====== Page text

Material oil on panel
Dimensions 220 × 173.5 cm
Place of Creation Paris
Price Available upon inquiry
Status Vetted

About the Work

This portrayal of Torquato Tasso’s tragic heroine Armida is an important rediscovery of a major work by the Neapolitan artist Paolo de Matteis. Painted during his Paris sojourn between 1702–05, at the invitation of the duc d’Estrées, this majestic panel has remained in the same French aristocratic family for over a century, and possibly once belonged to the Lucchese art collector, Stefano Conti (1659–1739).


Armida is one of literature’s most celebrated enchantresses, inspiring numerous plays, paintings, ballets and operas. A beautiful Saracen princess, she sets out to entrap the crusader Rinaldo but fails despite her beauty and spells. It is very unusual for Armida to feature as the sole protagonist in a painting; the inspiration may well be the 1703 revival of Jean-Baptiste Lully’s renowned opera Armide, first performed at the Paris Opera in 1686.

============

[What to work on]
a - In the page text about the Armida painting, at whose invitation did Paolo de Matteis paint the panel in Paris?
b - Write the next paragraph of the description of the Armida painting by Paolo de Matteis, picking up after its final sentence.

====== Recorded information

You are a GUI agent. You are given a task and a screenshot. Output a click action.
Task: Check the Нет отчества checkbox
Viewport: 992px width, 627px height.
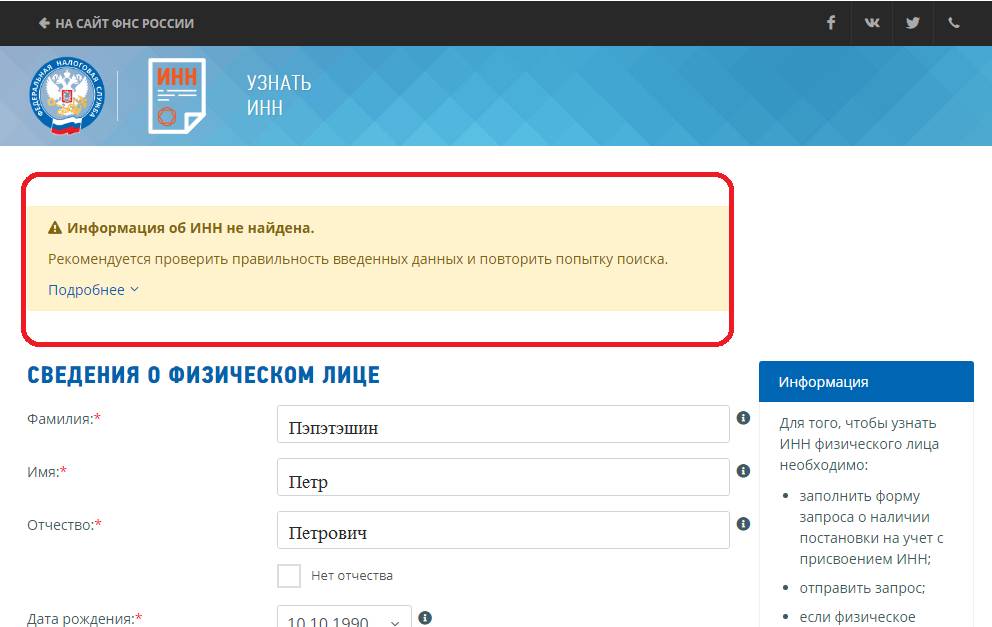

============
====== Recorded information

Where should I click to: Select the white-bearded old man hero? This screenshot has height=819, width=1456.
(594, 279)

============
====== Recorded information

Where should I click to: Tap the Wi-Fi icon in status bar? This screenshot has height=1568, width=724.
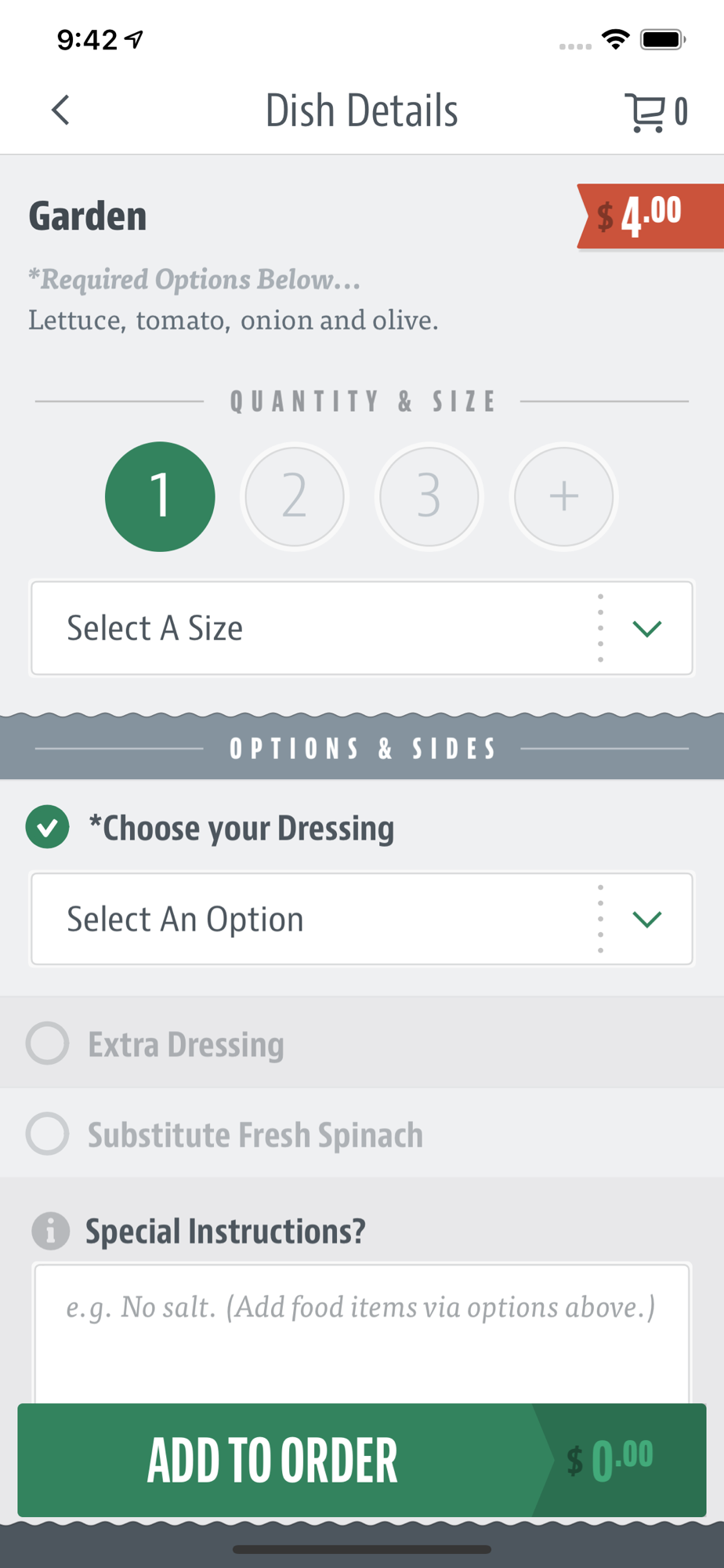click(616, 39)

============

[Task-by-task answers]
a - The duc d'Estrées.

b -
De Matteis was one of the great trinity of Neapolitan artists alongside Giordano and Solimena. In Paris, De Matteis was eagerly sought out by the greatest collectors of the day including Antoine Crozat whose hôtel on the Place Vendôme he decorated. This painting is an exceptionally rare survival of a work from the artist’s French period—a critical journey that brought on a wave of Italian artists, notably Sebastiano Ricci, Pellegrini and Rosalba Carriera, to work in France in the subsequent decades.


A printed catalogue with an essay by J. Patrice Marandel is available on this work.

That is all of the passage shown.